MCP

MCP Roadmap Signals a Shift to Enterprise Grade

MCP · Apr 14, 2026

The Model Context Protocol has quietly become foundational infrastructure for AI tooling. Its new public roadmap is the clearest signal yet that MCP is moving from early-adopter experiment to enterprise-grade standard — and the priority areas reveal a lot about where agentic AI is headed.

Priority 1: Transport that survives the real world

Streamable HTTP gave MCP a solid production transport, but deploying it at scale has exposed gaps: stateless horizontal scaling, load balancer compatibility, and resumable sessions after server restarts. The roadmap's top priority is closing these gaps — defining a next-gen transport and a standard for Server Cards, discoverable metadata exposed at a .well-known URL so crawlers and registries can find what a server does without connecting to it.

Crucially, the team is explicitly not adding new transport types this cycle. Keeping the surface small is the right call for ecosystem stability.

Priority 2: Agents talking to agents, reliably

The Tasks primitive introduced a call-now/fetch-later pattern for agent communication. Running it in production has surfaced real operational questions: what happens on a transient failure? How long do results live before they expire? The roadmap is honest that this list will grow as more of the ecosystem runs Tasks at scale — which is exactly the right posture.

The fact that retry semantics and expiry policies are top-of-mind signals that multi-agent workflows are no longer theoretical. Real systems are hitting these edges today.

Priorities 3 & 4: Governance and enterprise — the boring stuff that actually matters

Two of the four priority areas are explicitly about organizational maturity, not technical features. The governance work — contributor ladders, delegation models, quarterly charter reviews — reflects that MCP is now a multi-company open standard under the Linux Foundation, and can't depend on a small group of individuals to keep moving.

The enterprise readiness work is even more telling: audit trails for compliance pipelines, SSO-integrated auth replacing static secrets, and gateway/proxy behavior.
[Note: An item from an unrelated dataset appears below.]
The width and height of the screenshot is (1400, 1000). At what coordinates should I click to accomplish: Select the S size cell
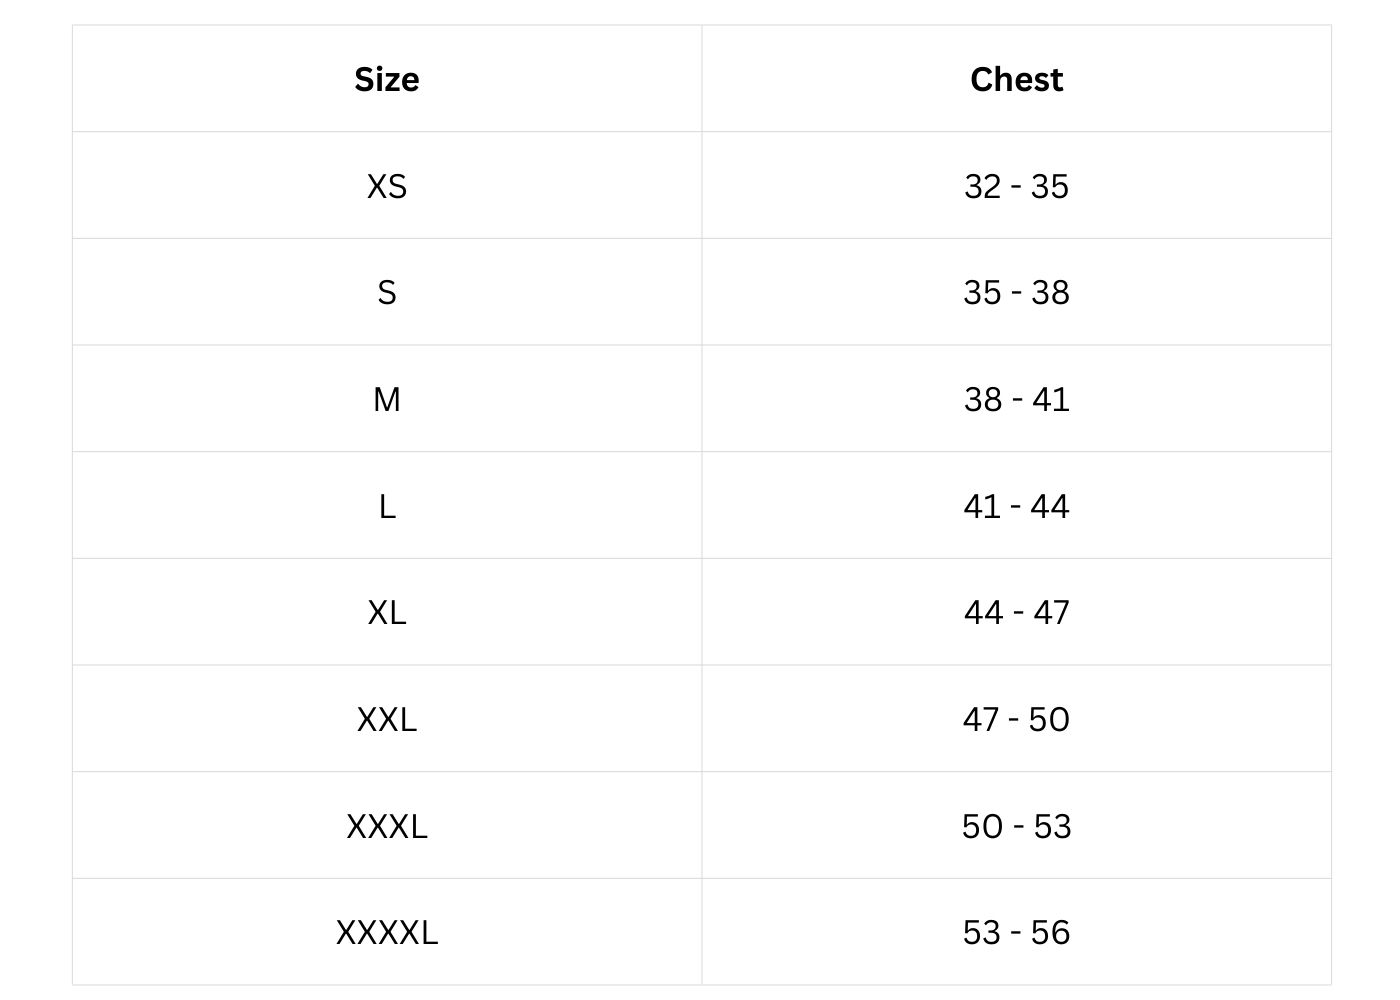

These aren't features that hobbyists need. This is the language of IT departments and procurement checklists.

On the horizon: the features worth watching

Beyond the four priorities, three areas stand out. Triggers and event-driven updates — webhooks that let servers proactively notify clients — would fundamentally change how MCP applications feel, from pull-based to reactive. Streamed and reference-based results would let agents handle large outputs without polluting context. And a maturing extensions ecosystem, including a potential Skills primitive, suggests MCP may become the layer where reusable agent capabilities are composed and shared.

What it signals

Read together, the roadmap describes a protocol graduating from "how do I connect an LLM to a tool" to "how do enterprises run fleets of agents reliably, securely, and observably." That's a much larger addressable problem — and a much bigger ecosystem opportunity.